[Provided records Boundary: Start]

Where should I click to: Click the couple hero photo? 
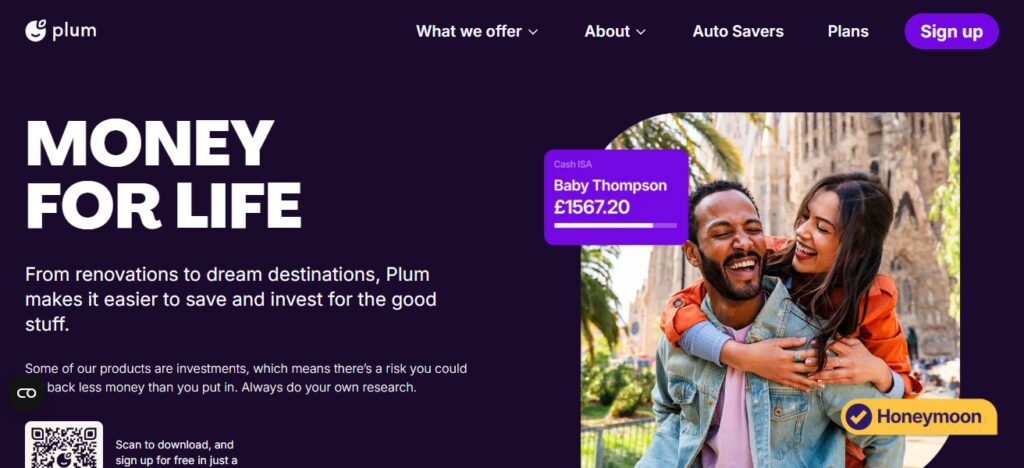771,290
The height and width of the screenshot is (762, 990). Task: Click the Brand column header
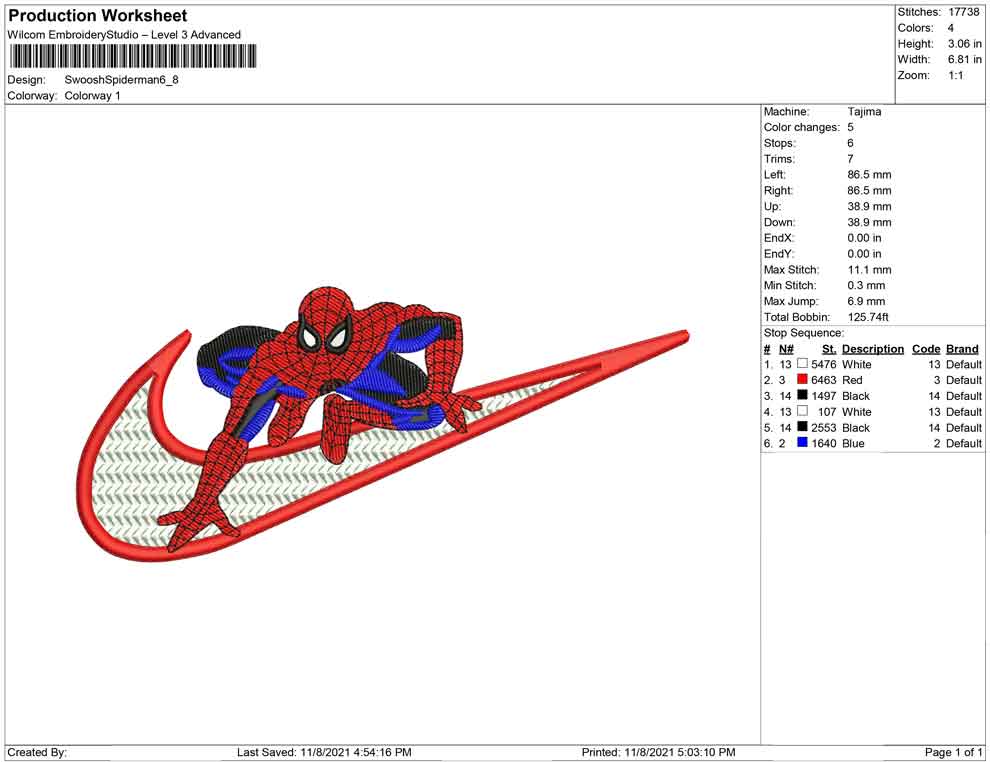(x=962, y=349)
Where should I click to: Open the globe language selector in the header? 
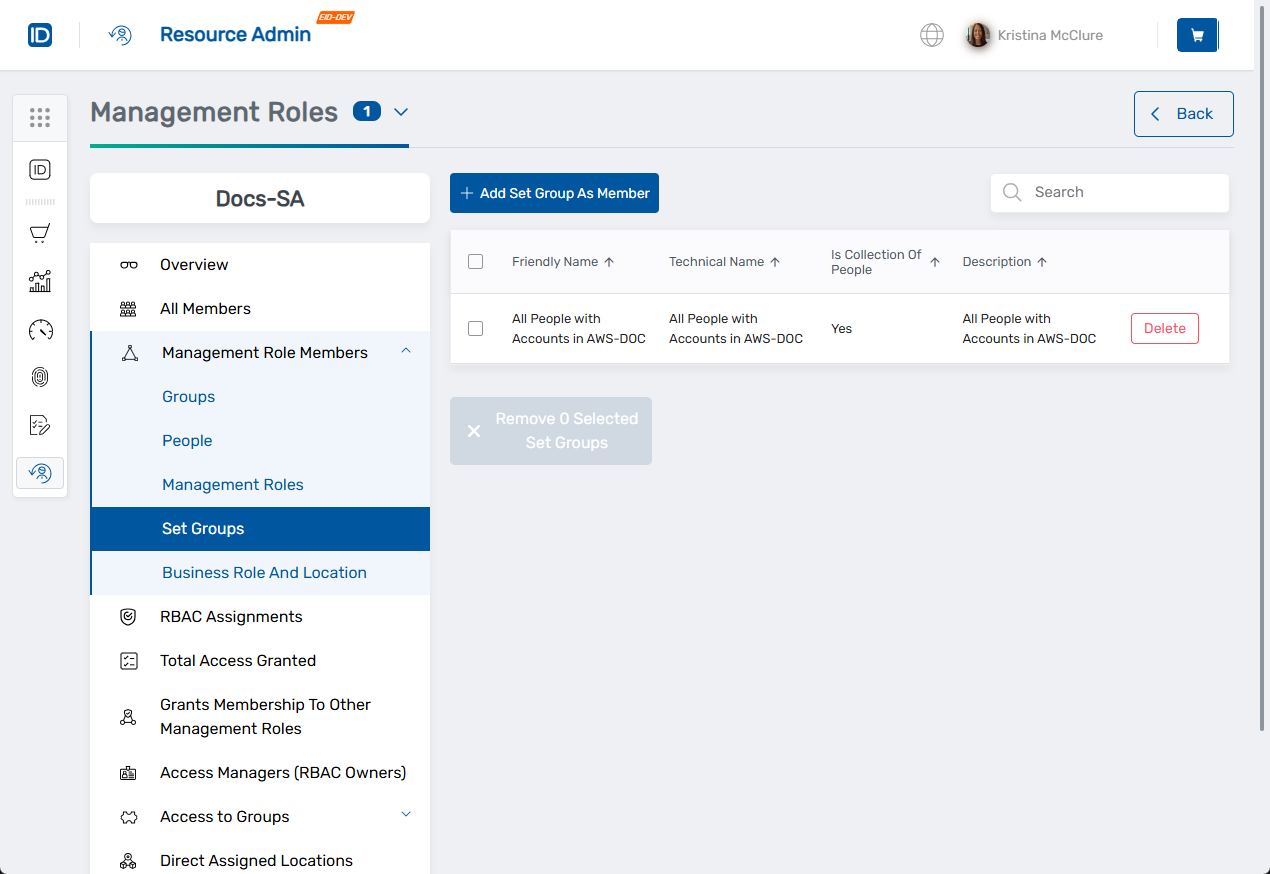coord(931,35)
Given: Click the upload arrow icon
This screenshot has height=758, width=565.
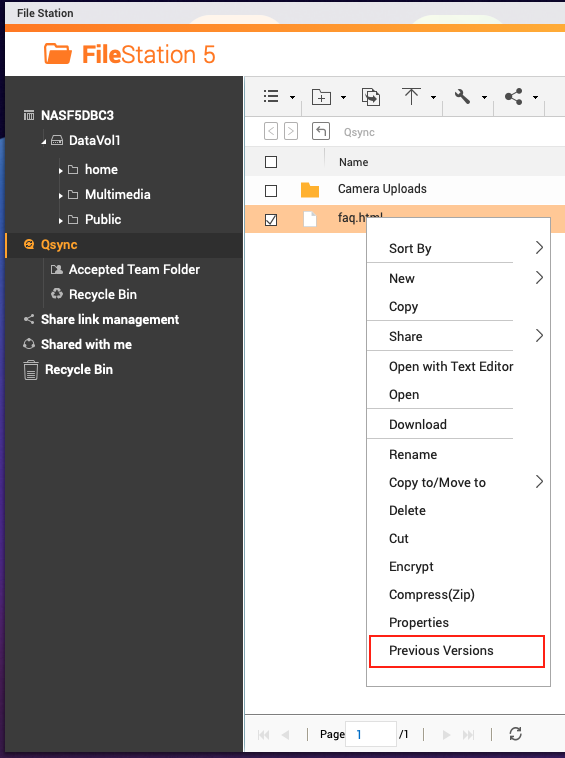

[Provided records Boundary: End]

Work to complete: Write out the material above again, word for word, minus its pictures.

Expected answer:
Where should I click to: Click the couple hero photo? 
771,290
The height and width of the screenshot is (762, 990). Task: Click the Brand column header
(x=962, y=349)
Where should I click to: Open the globe language selector in the header? 
coord(931,35)
Given: Click the upload arrow icon
This screenshot has height=758, width=565.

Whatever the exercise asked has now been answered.